Ethereumをみても、そのパターンは似ているのです。
Tetherは売られている?
これらの(不幸にも繰り返された)危機をきっかけに追跡するもう一つの興味深い要因は、Tetherです。この物議を醸したステーブルコインは、Terra危機の後、巨大な売り圧力に対応する十分な準備金がないのではと懸念され、95セントまで下落しました。メルトダウン前夜の830億ドルから1ヵ月後には630億ドルまで市場が落ち込んだのです。
今回の反応は、少なくともこれまでのところ、より控えめなものとなっています。Tetherは5月と同じレベルではないものの、売りが出ており、時価総額は698億ドルから663億ドルへと5%減少しています。

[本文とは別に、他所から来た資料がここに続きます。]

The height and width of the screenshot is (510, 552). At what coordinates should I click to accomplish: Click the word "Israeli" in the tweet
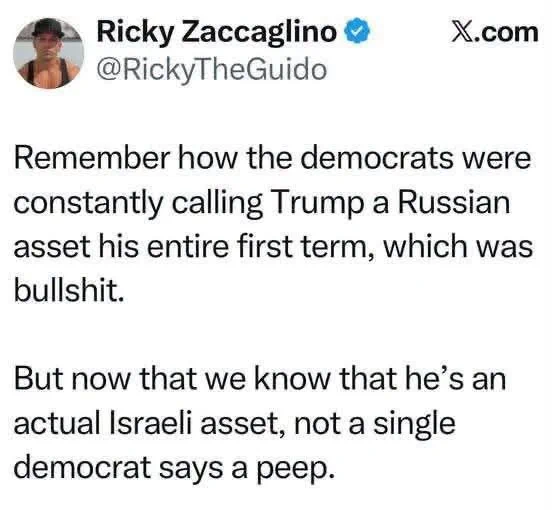coord(151,423)
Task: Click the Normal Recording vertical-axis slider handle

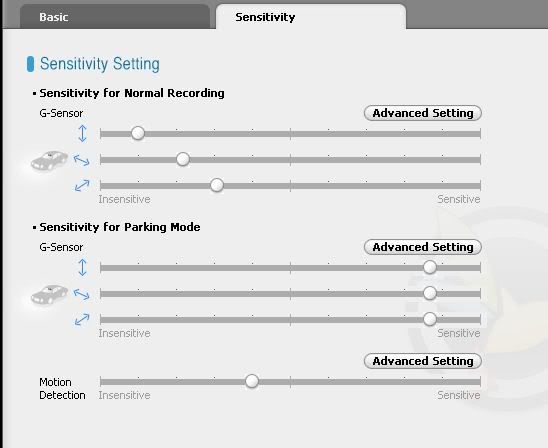Action: pos(138,133)
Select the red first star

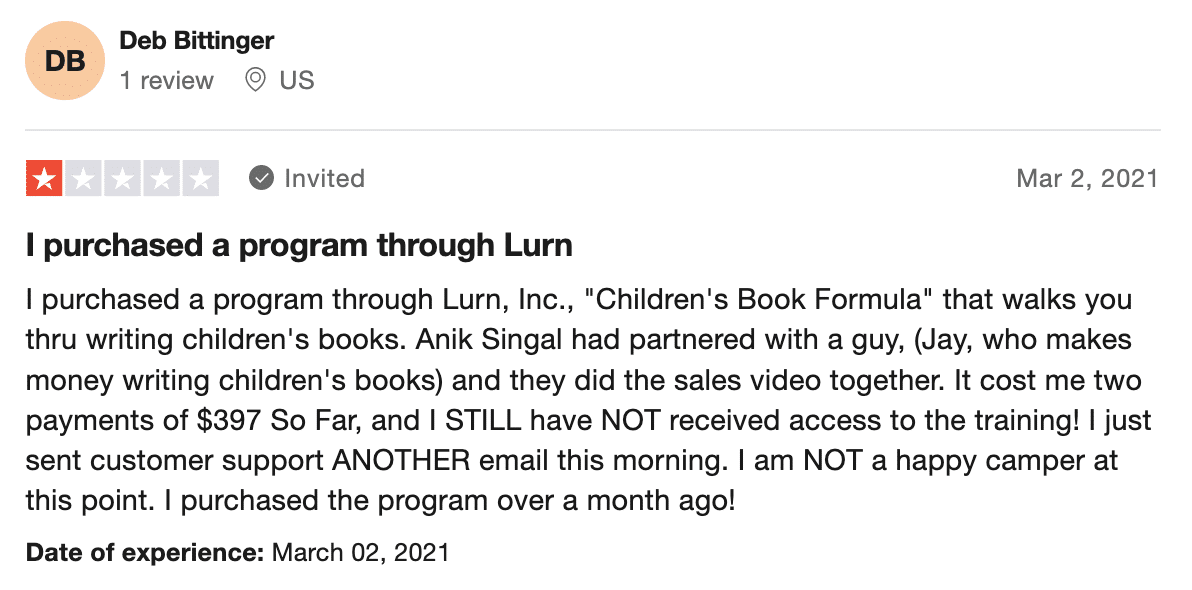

ペグは1ドルを維持できなかったですが、5月に見られた95セントまで落ち込むには至りませんでした。今回の底値は0.986ドルで、それも先週の木曜日にごく短時間だけでした。1ドルを取り戻すには至っていませんが、1セント未満の僅かな差であと一歩のところまで来ています。
結論から言うと、今回の危機は市場のセンチメントに明らかな影響を与えました。BinanceのCEOであるCZ氏が、安全性を求めるならコールドストレージに頼るしかないとツイートしていたのは注目に値します。
市場は耳を傾けているように見えます。それに加えて売りです。暗号は、中央集権的なプレーヤーが不十分なリスク管理、甘さ、無謀なレバレッジを用いたために、またもや破壊的な打撃を受けており、顧客が再び袋叩きにあっているため、どちらの反応も理解できるものです。